I'm now trying to access this information (really, service location) in two
different ways:

* From within slider. Is there a public API that I could use directly in
python from other slider instances to get to this information ? -- this is
necessary for spawning Kafka mirroring from slider, for instance. From what
I can see in storm-slider, the slider binary is directly invoked.

* From the rest of the world. I was thinking of exporting the data to DNS,
and hoped to do this with a zookeeper-monitoring daemon, which is already
partially implemented. However, none of my exported data seems to be
present in ZK, which I was naively hoping for. Is there something i'm
missing ? I find the ZK way perfect, rather than the REST API which as far
as I can see will require polling. In python monitoring ZK is a breeze.

Can someone familiar with the design intent shed some light on how I should
carryout this ?

Kind regards,
JB


Re: registry / export question

Posted by Steve Loughran <st...@hortonworks.com>.
On 1 Jun 2015, at 13:47, Jean-Baptiste Note <jb...@gmail.com>> wrote:

Hi there,

I've successfully exported some host/port dynamic combination in slider for
Kafka on Yarn; they are made available under
publisher/exports/servers on the appmaster (see
https://github.com/jbnote/koya/).

I'm now trying to access this information (really, service location) in two
different ways:

* From within slider. Is there a public API that I could use directly in
python from other slider instances to get to this information ? -- this is
necessary for spawning Kafka mirroring from slider, for instance. From what
I can see in storm-slider, the slider binary is directly invoked.


The code to look up entries is is in the hadoop-yarn-registry API; shipping in Hadoop 2.6


* From the rest of the world. I was thinking of exporting the data to DNS,
and hoped to do this with a zookeeper-monitoring daemon, which is already
partially implemented. However, none of my exported data seems to be
present in ZK, which I was naively hoping for. Is there something i'm
missing ? I find the ZK way perfect, rather than the REST API which as far
as I can see will require polling. In python monitoring ZK is a breeze.

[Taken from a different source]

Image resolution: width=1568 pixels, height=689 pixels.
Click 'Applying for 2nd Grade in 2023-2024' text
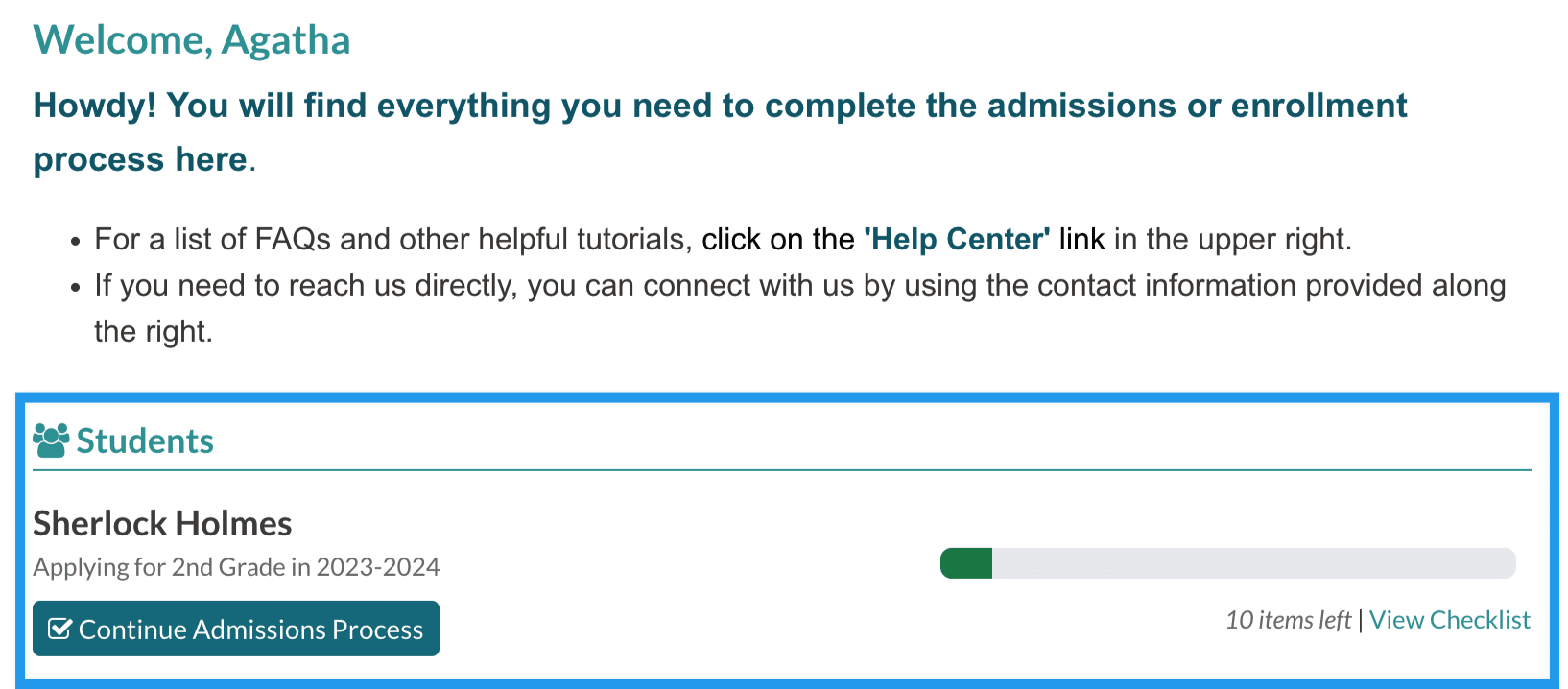pyautogui.click(x=236, y=567)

Can someone familiar with the design intent shed some light on how I should
carryout this ?

YARN-913 is the registry design;
its documented in http://hadoop.apache.org/docs/current/hadoop-yarn/hadoop-yarn-site/registry/index.html i

  1.  everything is (publicly) published to ZK
  2.  There's an API ( http://hadoop.apache.org/docs/current/api/index.html ) in Java;
  3.  Slider has a .py client too.

It deliberately doesn't publish the full set of documents to the registry; too much data & too high a rate of change is what hits ZK scalability and performance.

Instead we have a slider-specific API for publishing sets of configurations, each configuration being served up as : json, xml, properties

look at org.apache.slider.server.appmaster.web.rest.publisher.PublisherResource for the specifics, but it essentially comes down to


GET configuration sets (JSON)
ws/v1/exports/

configuration files of a configuration set
GET ws/v1/exports/${configset}

retrieve a config
ws/v1/exports/${configset}/{configuration}.${suffix}

suffix = [xml|json|properties]

finally, get a specific property

ws/v1/exports/${configset}/{configuration}/${property}


regarding python monitoring, our code is in the slider-agent module. Bear in mind that ZK listening isn't that resilient to failures of ZK nodes. Our agent only checks it at startup and then starts polling after the AM fails.

The Hive LLAP team are using the YARN registry now, and want to add a TTL field to each entry, this would let the client know when to recheck.